Quando potrebbe arrivare la discussione parlamentare? Con la soglia delle 50mila firme superata, l’iter formale può partire. I promotori hanno indicato l’approdo in Senato entro il 2025. Ogni ulteriore sottoscrizione aggiunge forza politica alla richiesta, perché mostra un consenso crescente e trasversale. Firme e calendario, in questo caso, camminano insieme: il primo obiettivo è stato raggiunto, il secondo è all’orizzonte ravvicinato.
Il Bonus psicologo resterà centrale oppure sarà superato? Nella visione dei promotori il bonus non scompare, anzi va rafforzato e reso stabile, ma dentro un sistema pubblico che offra anche prevenzione, orientamento e percorsi continuativi. Oggi il bonus rimborsa fino a 1.500 euro in base all’ISEE, ma i fondi si esauriscono rapidamente. La rete nazionale punta a rendere l’accesso meno aleatorio e più prevedibile per chi ha bisogno.
Lo psicologo di base esiste già in Italia? Sì, ma a macchia di leopardo. La Campania ha introdotto per prima la figura con una legge regionale e relativo regolamento, confermati dalla Corte costituzionale. La Puglia nel 2025 ha dato il via alla sperimentazione con incarichi nei Distretti. Altrove si procede tra delibere e proposte. La rete nazionale intende armonizzare e mettere a sistema queste esperienze, superando le disuguaglianze territoriali.

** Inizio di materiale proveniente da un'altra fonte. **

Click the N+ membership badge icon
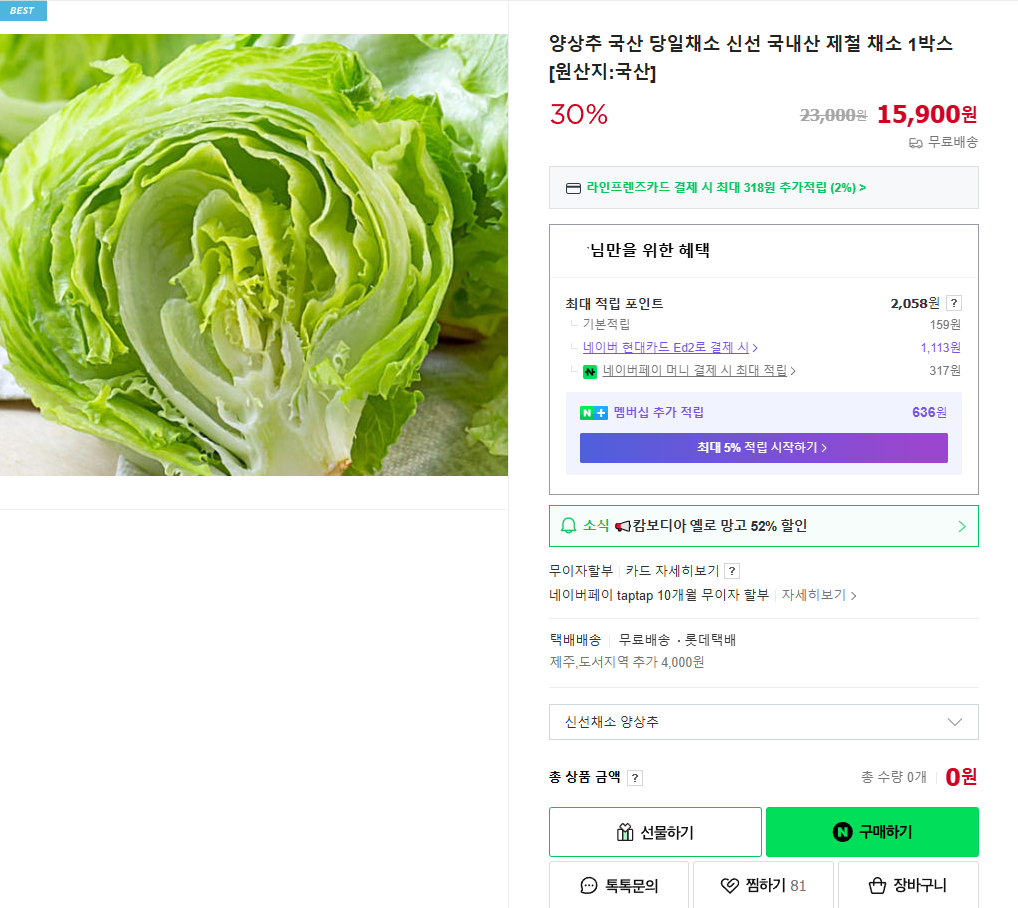The image size is (1018, 908). [x=593, y=413]
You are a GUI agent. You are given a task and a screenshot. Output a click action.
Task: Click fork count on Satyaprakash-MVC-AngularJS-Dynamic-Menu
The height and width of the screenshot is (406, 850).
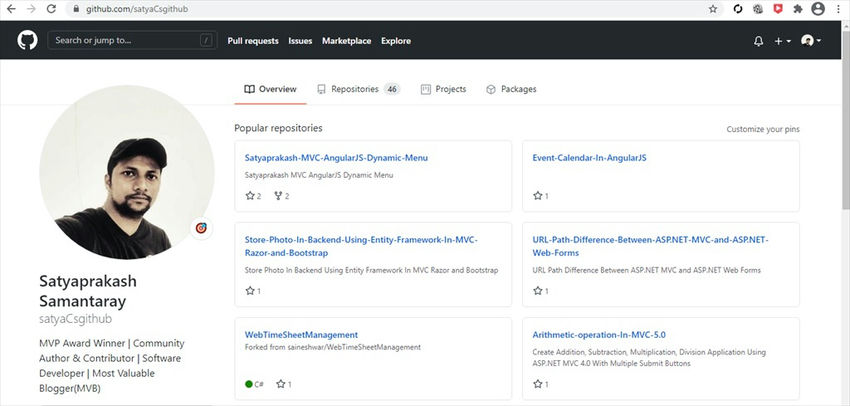click(281, 196)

Il passo successivo: tradurre la spinta civile in scelte stabili
Resta l’essenziale: questa campagna ha rimesso al centro la parola diritto e l’ha legata al benessere psicologico come condizione di cittadinanza. Il risultato raggiunto non è solo numerico, è una fotografia del Paese che chiede presa in carico, prossimità, continuità. Tocca ora alla politica confrontarsi con un testo scritto in anni di studio e confronto, e farlo con la serietà che merita chi attende ascolto. In mezzo, c’è la vita di persone e comunità: la differenza tra sentirsi soli e trovare, finalmente, una porta aperta.